Directions
Your copy begins at the line with "Expand the Коронка керамическая EMAX row" and runs through the end of the data below. Set down only those lines exactly, without pictures.

Stored data entries
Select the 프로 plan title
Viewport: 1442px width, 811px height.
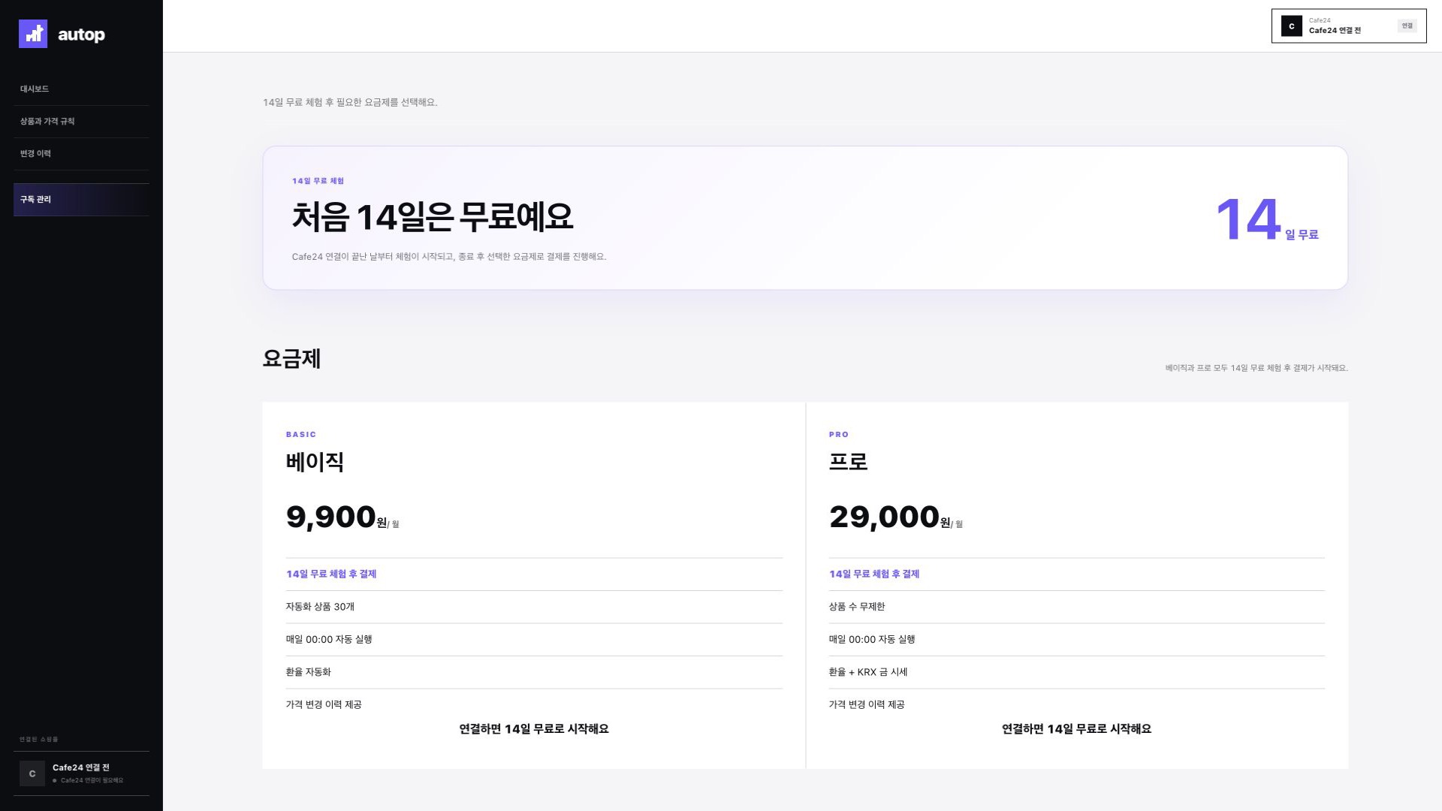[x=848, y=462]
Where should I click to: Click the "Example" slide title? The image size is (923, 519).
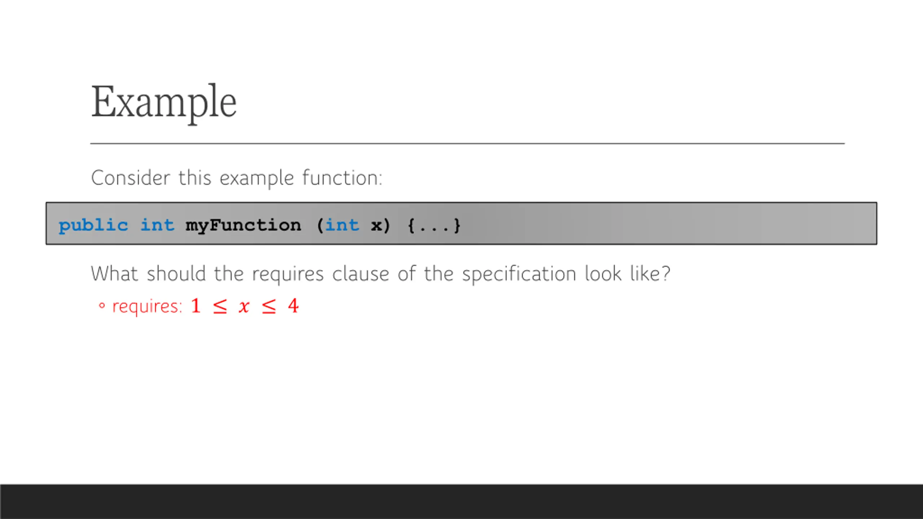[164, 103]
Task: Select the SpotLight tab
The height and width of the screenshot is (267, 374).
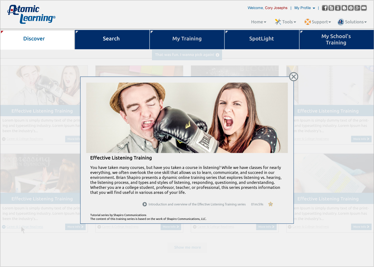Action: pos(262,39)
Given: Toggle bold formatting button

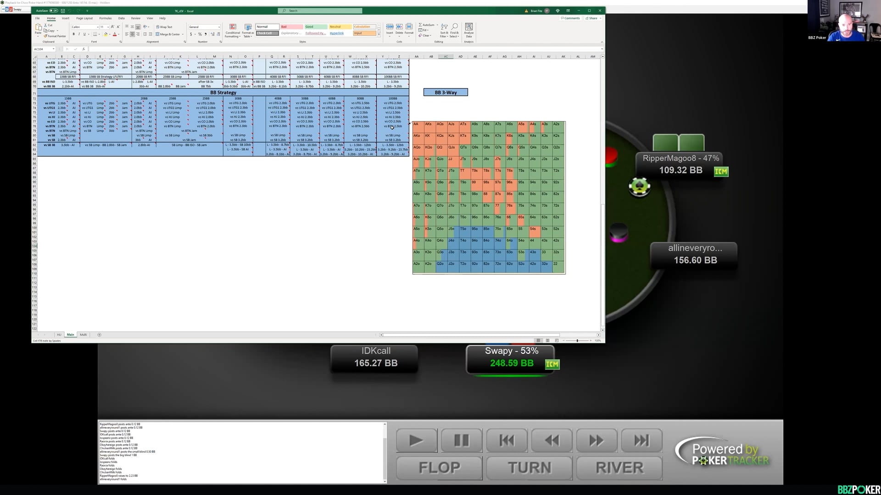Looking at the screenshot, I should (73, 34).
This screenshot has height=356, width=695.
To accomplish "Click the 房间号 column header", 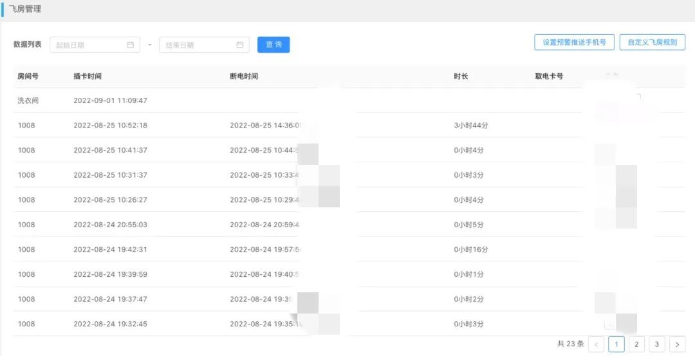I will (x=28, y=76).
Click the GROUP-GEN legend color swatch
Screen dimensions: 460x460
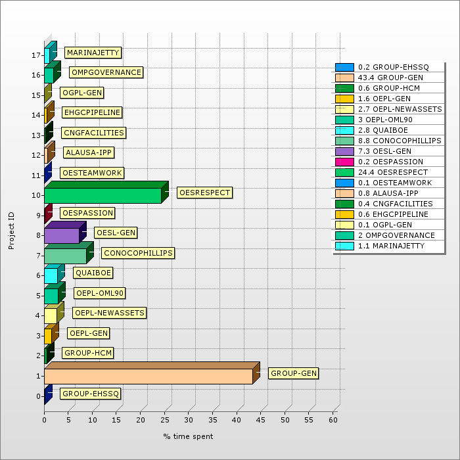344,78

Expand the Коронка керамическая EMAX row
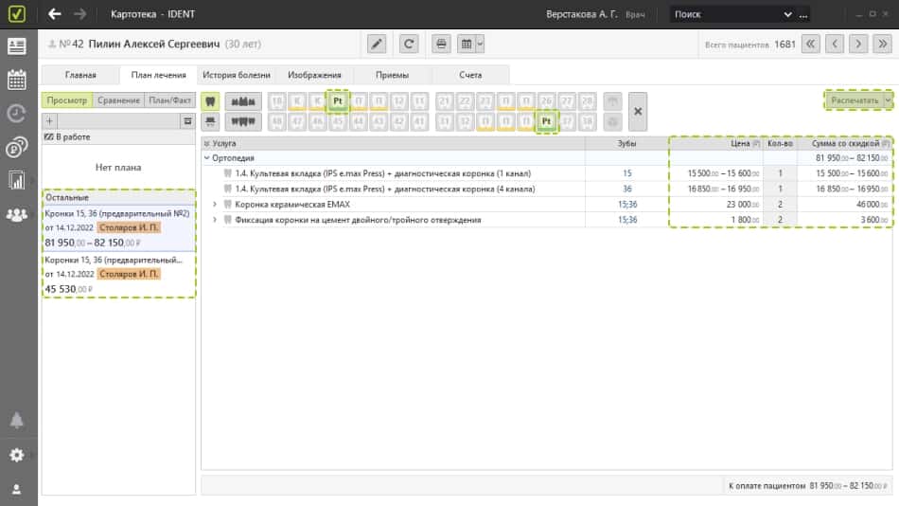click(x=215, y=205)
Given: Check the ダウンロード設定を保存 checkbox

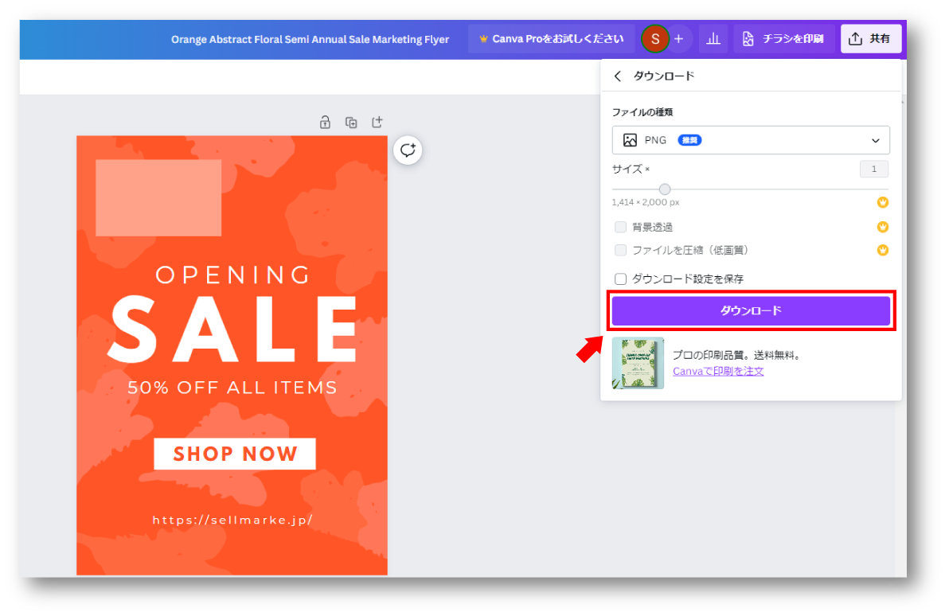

Your response
Expand the Коронка керамическая EMAX row
click(x=215, y=205)
Given: Check the ダウンロード設定を保存 checkbox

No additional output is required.